Let me just begin by saying that I had to tear myself away from Oblivion to write this review. It’s just that addictive. There is so much to see and do in game that it can be difficult to choose where to go next. For example, I am almost 40 hours into the game and have only just barely scratched the surface of the main plot. Every time I start to work on it, I get sidetracked by guild quests, or dungeon crawling or robbing everyone in a castle. Oblivion is not a perfect game, but it is one of the best I have played in a while.
Oblivion is all about options. From the start you are presented with a huge variety of options for character creation and class choice. It would be possible to spend an hour just playing around with all of the sliders at the character creation screen. Once you’re satisfied with your character, you progress through a dungeon, where you have the opportunity to practice the game’s stealth and fighting gameplay. I chose to play a stealthy thief character. At the end of the dungeon, you get to pick your character class. You can pick one of the pre-made ones, or make your own. The possibilities are nearly endless.
After you exit the dungeon, the world is open to you. You can follow the main quest line, or you can join some guilds or pick up other random quests. There are very few places in the world that are inaccessible to you. Things get even more interesting when you start encountering Oblivion Gates, portals to the Plane of Oblivion that have opened up in the world. Your job is to close them, and loot everything you can from the place in the process.
One thing that makes Oblivion a very open, non-linear experience is the fact that the enemies level up with you as you go. Though areas may get somewhat easier as you level up, in general the enemies increase in difficulty as you increase in level. This means that you can really attempt anything at any time. Incidentally, you level up by increasing your major skills, which you do by using them. It’s very simple and allows you a lot of freedom when strengthening your character. Some people have written articles on power leveling and intelligent character design, but I prefer to just play it by ear. That’s just how I roll.
The mechanics of the game are simple to learn, difficult to master. The PC version allows you to map whatever keys you choose to different actions. I’ve stuck with the default because it works well enough for me. You can map different actions, weapons or other items to hotkeys 1 through 8. This is useful, but it would have been nice to have multiple hotkey menus: one for magicka, one for weapons, another for potions…you get the idea. Having a maximum of eight is somewhat limiting.

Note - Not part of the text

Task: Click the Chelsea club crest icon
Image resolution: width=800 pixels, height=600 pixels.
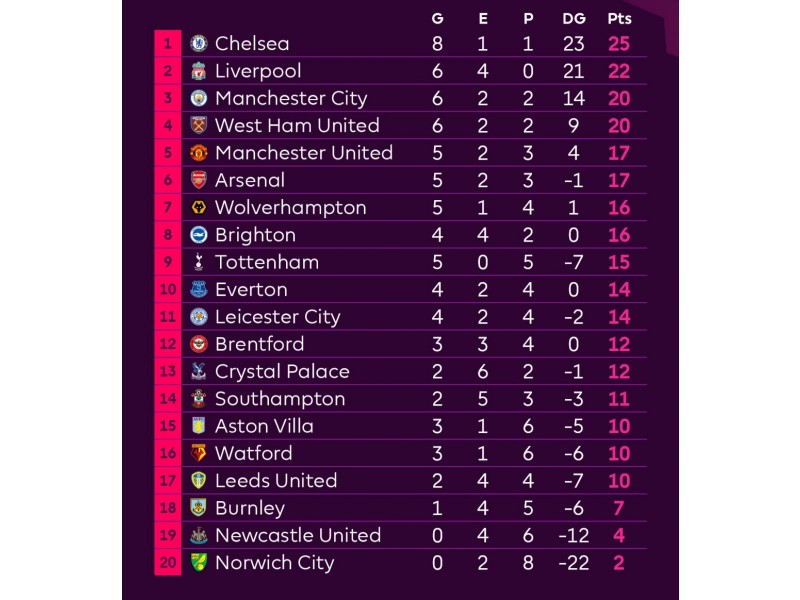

Combat and spell-casting are streamlined compared to Morrowind (the only other Elder Scrolls game I have ever played), and it’s pretty easy to get the hang of it. You attack by clicking the left mouse button, block with the right mouse button and press another key to cast whatever spell you have ready. The combat controls occasionally feel a little clunky, and fighting can get tedious, but overall it works well and is a big improvement over Morrowind.
Graphically, the game is beautiful. I am constantly impressed with the distant vistas and weather effects in the game, and my computer is only powerful enough to run it at medium settings! Really, it’s a beautiful game, and you will need a powerful computer to run it. It occasionally looks odd when the grass gets drawn in as you get closer, but I understand that there are ways to fix that (one of which is, of course, to buy a better computer).
The sound effects are a mixed bag. The music sounds great, the nature sound effects are solid and most of the voice acting is quite good. My one major complaint is this: not enough variety. All of the cat-people sound the same, all of the lizard-people sound the same, etc. Even more strange is the fact that sometimes a person will change voices depending on what they are talking about. The beggars are a particularly striking example of this. They sound sickly and bedraggled when they ask for a coin, but when you ask them about rumors they suddenly speak smoothly. Is it all just an act to win your pity? Perhaps. Also, why does my character grunt like a man when injured? I play a female wood elf, so why is her voice so manly? I just don’t get it.
And now onto the topic of bugs. Yes, Oblivion has them. Yes, they can be a serious pain in the butt when they keep you from completing a quest (something that has not yet happened to me). The two bugs that I have had the most trouble with are more annoyances than anything else. Occasionally my computer will decide that it is very tired, and will minimize Oblivion for absolutely no reason. Once this happens, it usually freezes my game. Even better is the “random restart” I get sometimes when opening doors and such.
But I forgive Oblivion for these things. Oblivion is like that friend you have who is a complete jerk a few days of the month, but then bakes you cookies and helps you with your homework the rest of the time. I can forgive its random restarts and occasional glitches because it is so good to me the rest of the time.
Basically, Oblivion is one of the most impressive games to come by in a while. I’ve been neglecting my work to play it for about 40 hours, and have not even come close to running out of things to do. It is, essentially, a huge time sink. If you allow it to, it will possess you completely. I recommend it to anyone who enjoys RPGs and has lots of free time on their hands. Now if you’ll excuse me, I have some quests to take care of.